Saturday, March 3, 2018

You shall know us by our noses!

I love Mira Schor's writing and I really enjoyed her recent essay, Reviewing the reviews of “Songs for Sabotage,” with some help from Leon Golub. Especially her honesty about inter-generational cattiness, or jealousy of the young.
But what really stuck with me was her mention of ‘Trite Tropes’ where she seems to be talking about a particular kind of painting. She describes it like this;

In such paintings, figurative and narrative, many of which emerge from BFA and some MFA painting programs in the US, in direct contradistinction to what one feels is straining for individualism, for some reason everyone always seems to look alike, people even all having the same nose, from artist to artist.”

Later she describes seeing an image that has just such a nose.  This particular painting also has,

 “… a highly established faux naive outsider artist style of representation.”

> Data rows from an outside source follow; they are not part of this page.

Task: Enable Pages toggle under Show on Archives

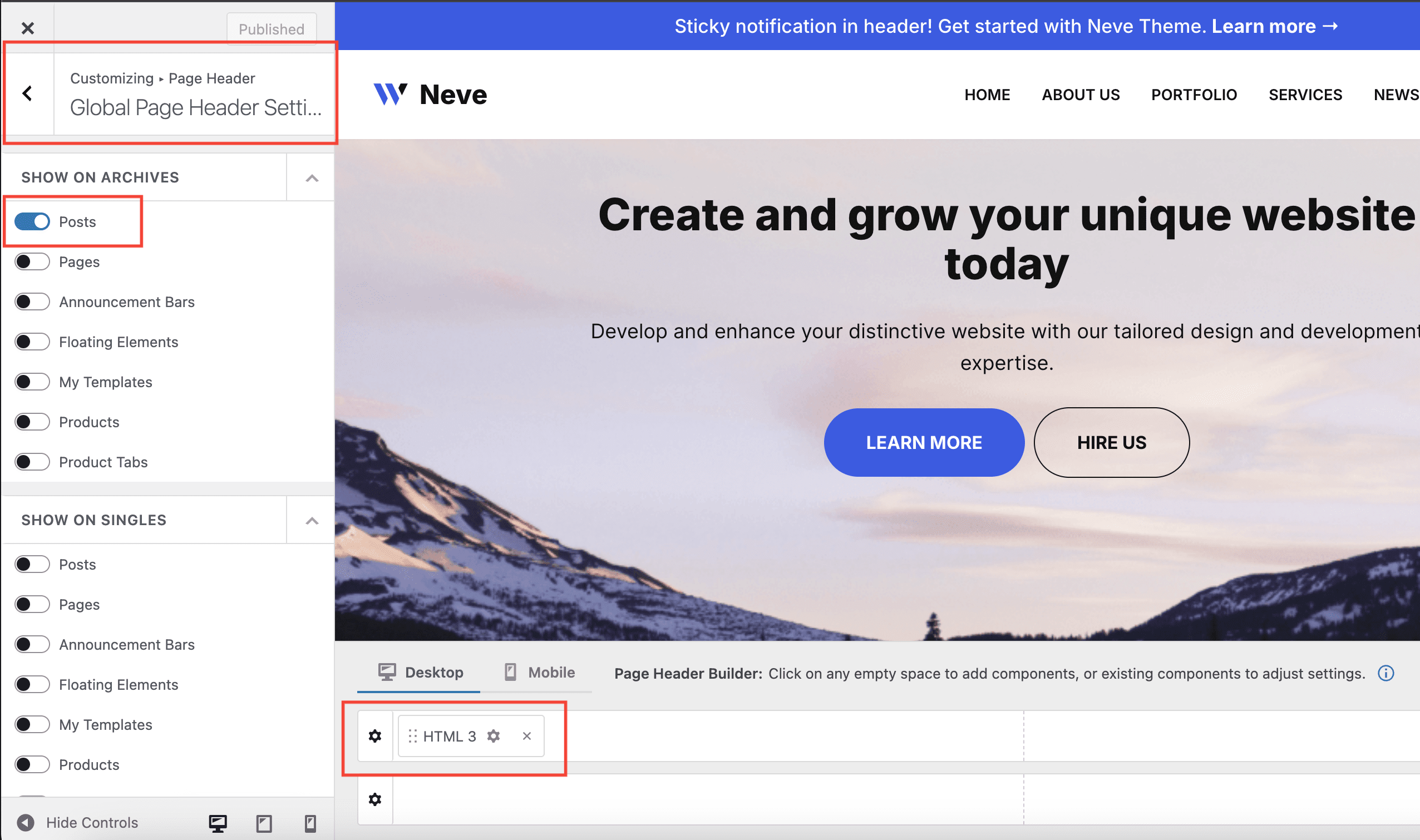Action: click(x=32, y=261)
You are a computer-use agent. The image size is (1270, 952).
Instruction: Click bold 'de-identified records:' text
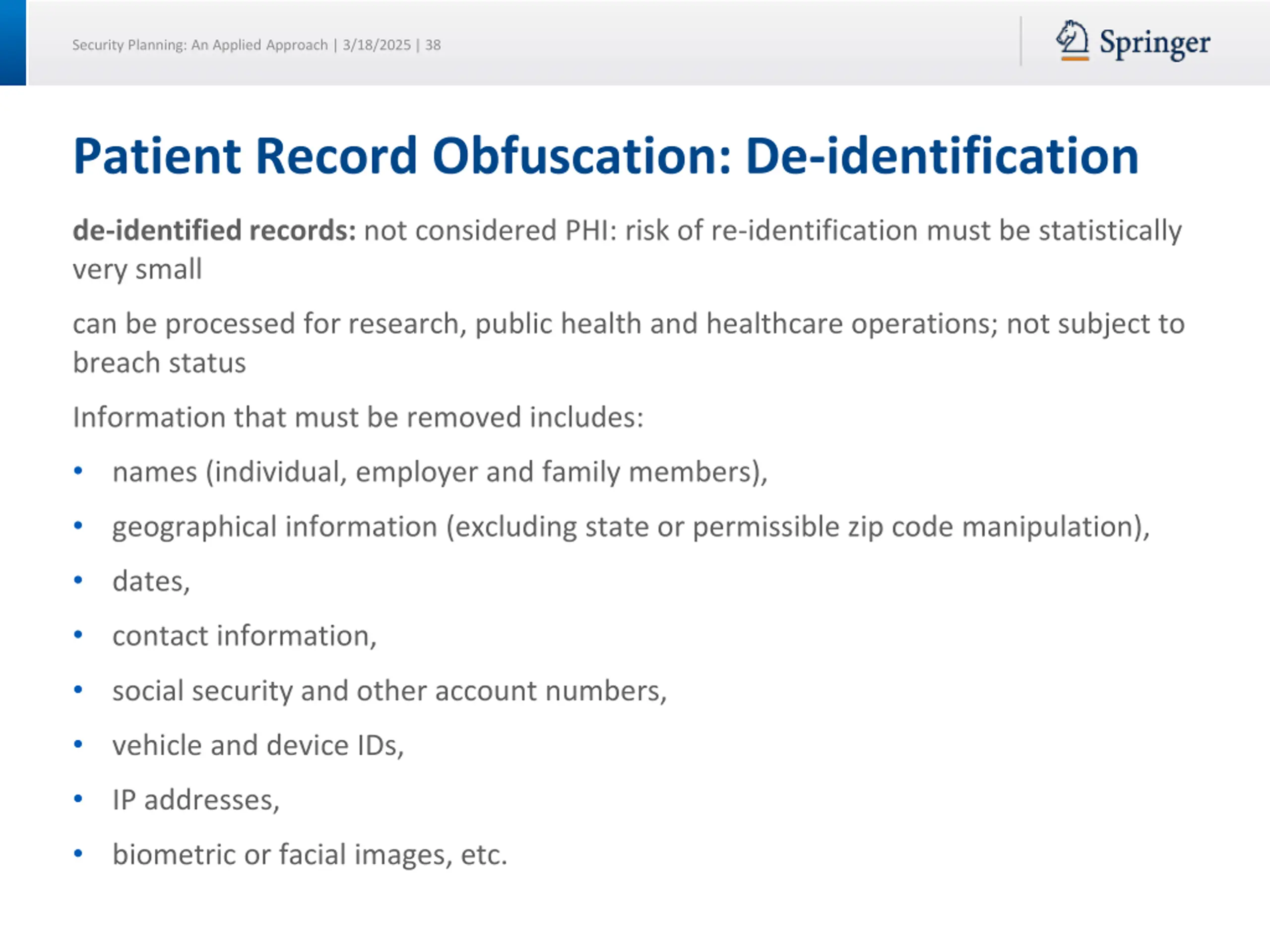(214, 231)
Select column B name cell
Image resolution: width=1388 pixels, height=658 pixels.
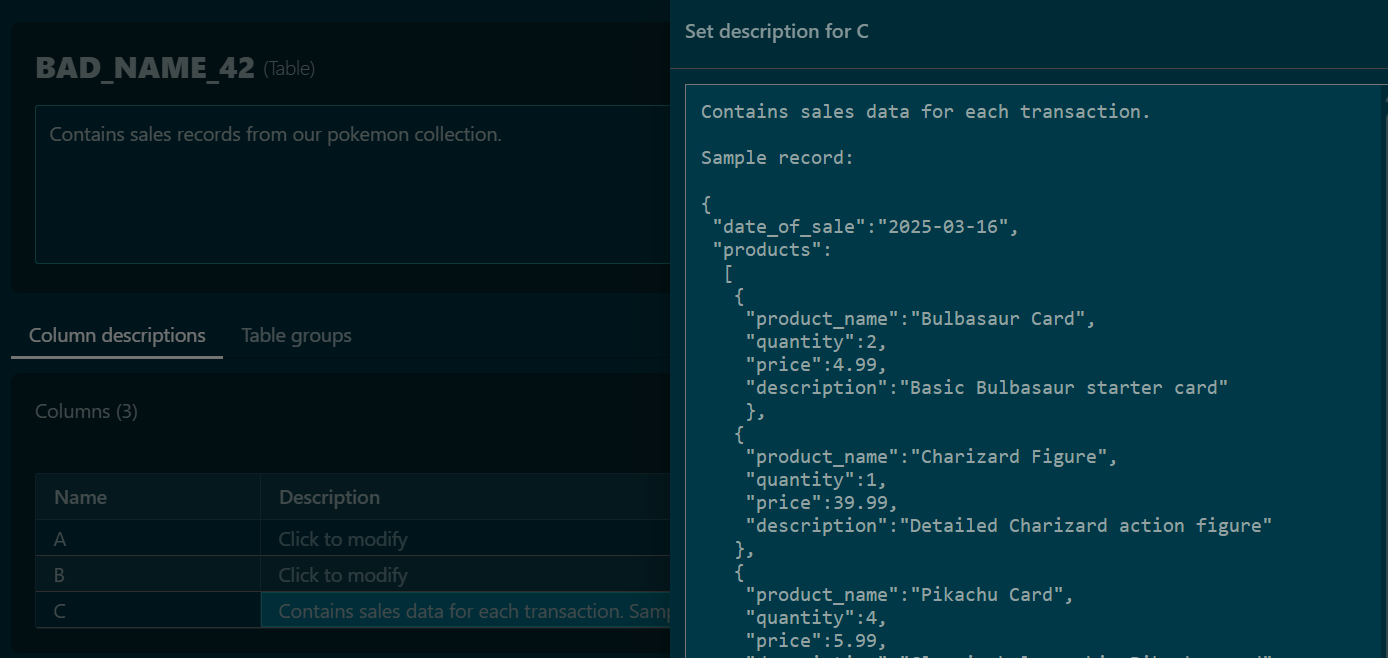[x=147, y=575]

 She describes how she and her colleagues always cull such art from slide juries. Interestingly, she indicates that this kind of art would have some value;

“… if markers of redeeming self-criticality and meta-stylistic content were present. “


On the one hand, I think I know what she means (Is it an Alex-Katz-style nose?). On the other, I’m quite attracted to this kind of painting. It may even be possible, I'm slightly ashamed to admit it,  that this is the kind of painting I do. I certainly don’t have any redeeming self-criticality or meta-stylistic content. Also, my mediocre drawing skills often result in a faux naïve outsider artist style of representation. But then I’m also not making any claims that my paintings have any value as such. Well, they have value to me, but not to anyone else, and certainly not in an Art Establishment context.